向坂歩佳さん(以下、向坂) 美術専門学校在学中にアルバイトをしていて、としま未来文化財団からマップ制作の依頼をいただいたんです。当時、銅版画科だったので、その意味でも声をかけてもらったんだと思います。
ーー そうだったんですね。財団さんからマップの内容に要望はありましたか? お店のセレクトはされていたのでしょうか。
向坂 はい、お店は財団さんに選んでいただきました。当時、依頼されて絵を描くのは初めてだったので、最終稿でもけっこう試行錯誤しました。昭和な雰囲気を出したかったので、それぞれイラストを描いて、貼り合わせて、すごくアナログなやり方で制作しました。好評っていうのは今回初めて聞いたので、うれしいです。
ーー このマップの懐かしい雰囲気が、トキワ荘マンガミュージアムで展示している昭和のイメージとぴったりと感じています。ところで、平成生まれの向坂さんが「トキワ荘」を知ったきっかけは何でしたか?
向坂 私は手塚治虫が好きで、そこからトキワ荘を知りました。
ーー 手塚治虫はどうして?
向坂 最初はアニメの『火の鳥』で知ったんです。たまたま、主人公が好きな女性がゲル状に溶ける表現を見て、びっくりして。その後、もう少し大きくなってから漫画も読んで。『どろろ』もアニメから入って漫画を読みました。

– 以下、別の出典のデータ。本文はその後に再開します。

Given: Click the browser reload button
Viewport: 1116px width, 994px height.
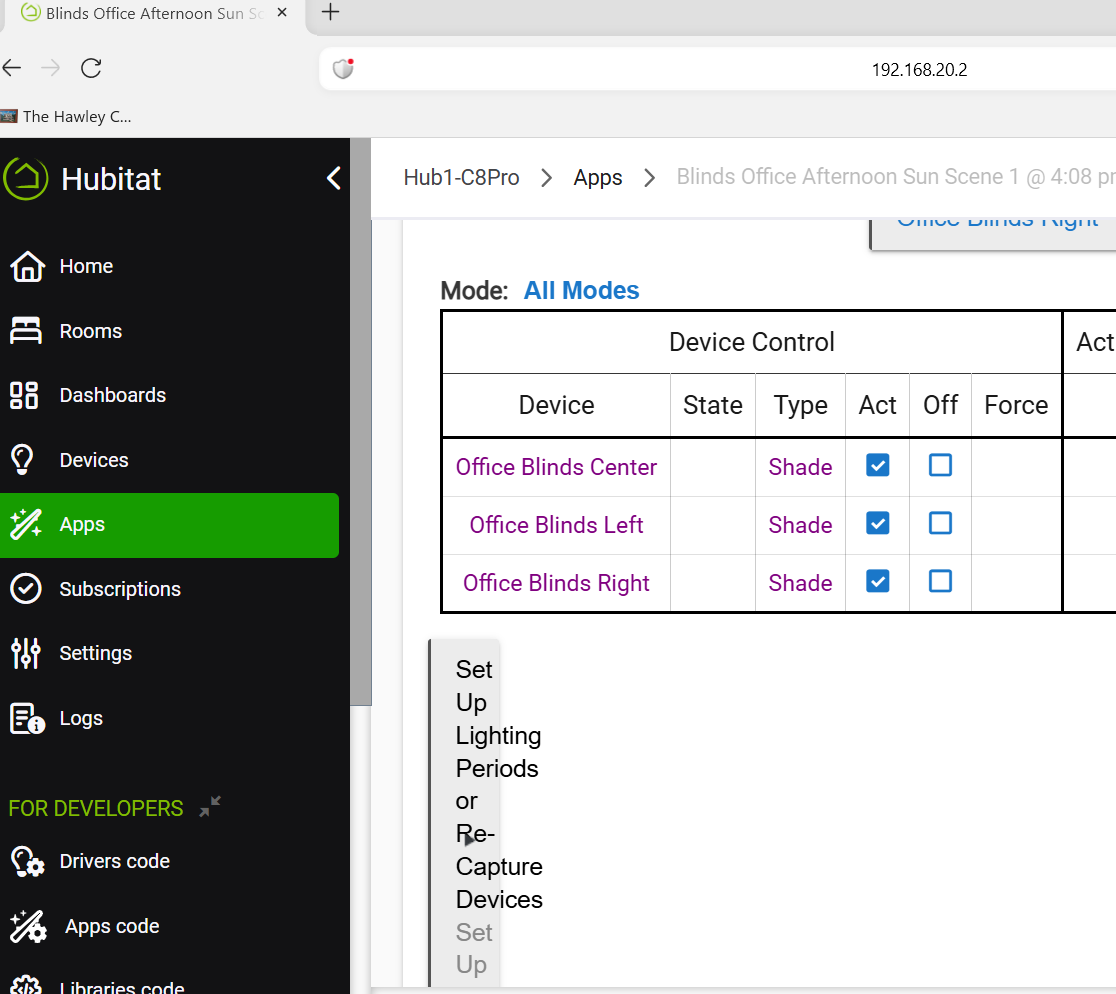Looking at the screenshot, I should click(91, 68).
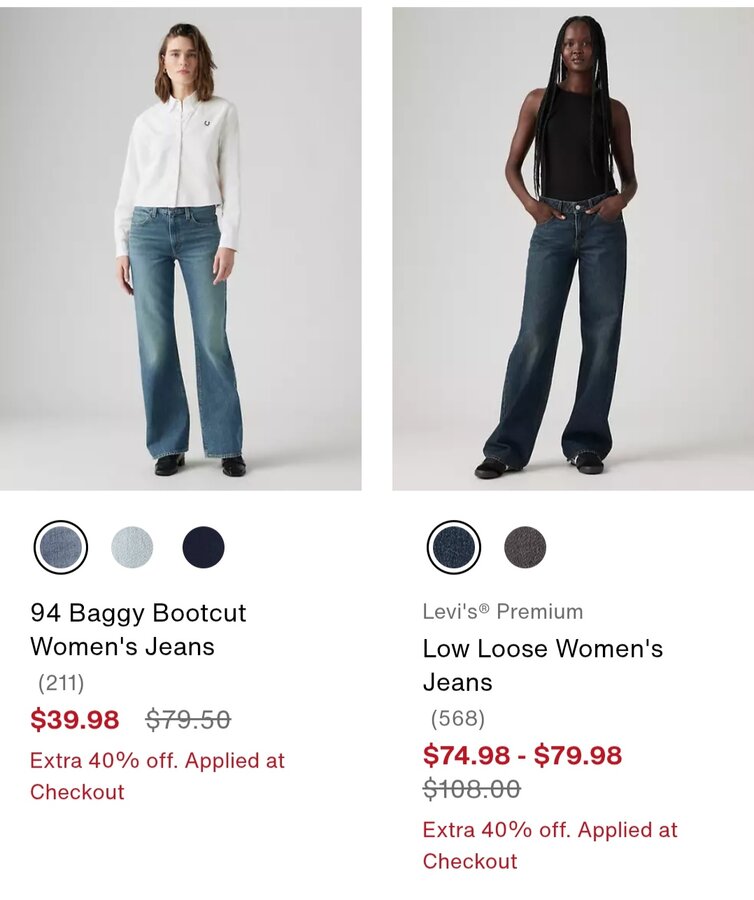Open Low Loose Women's Jeans title link
The height and width of the screenshot is (900, 754).
pyautogui.click(x=543, y=665)
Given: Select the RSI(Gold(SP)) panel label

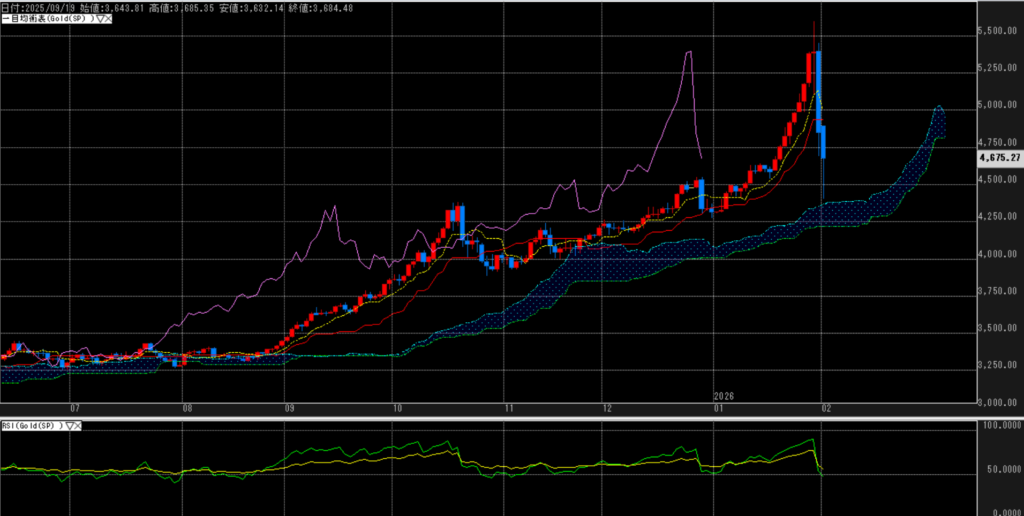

途中で終わってしまっていて残念でしたが、手塚作品では、歴史系の内容が好きです。
●今の漫画・アニメカルチャーの原点として親しんでほしい
ーー やっぱり、手塚作品は時代を超えて影響を与えているんですね。では、話をグルメマップに戻して......これはどんな人に見てもらいたいですか?
向坂 トキワ荘で働いている時にも幅広い世代が来館されるのを見ていたので、年齢世代を問わず手にとってほしいですね。
ーー 「トキワ荘が本当に、若い人に伝わっているのか?」と、いつも考えていますが、この辺りはどう感じていますか?
向坂 トキワ荘でバイトしていた頃も、「若い世代は知らないんじゃないか」という話は耳にしていました(笑)。でも、実際に来館者を見ていると、家族連れや小中高生も多いですよ。企画が色々と変わるので、それがフックになっていろんな世代に伝わっているんじゃないかと思います。
ーー そう言ってもらえるとうれしい限りです。
向坂 現在は、日本のマンガ/アニメカルチャーが盛り上がってると言われて、新しい作品もたくさん生まれているし、色んな世代が見ていますが、一方で、その原点を知る機会はあまりないと思っていて。そのタッチポイントとして、トキワ荘はすごくいいと思います。
だから、トキワ荘で当時のマンガのことを知ってもらって、グルメマップのお店にも立ち寄ってもらって、時代の空気感も感じてもらえたらうれしいです。私自身もそうですが、実際に昭和を生きていない世代にも味わってほしいなと思います。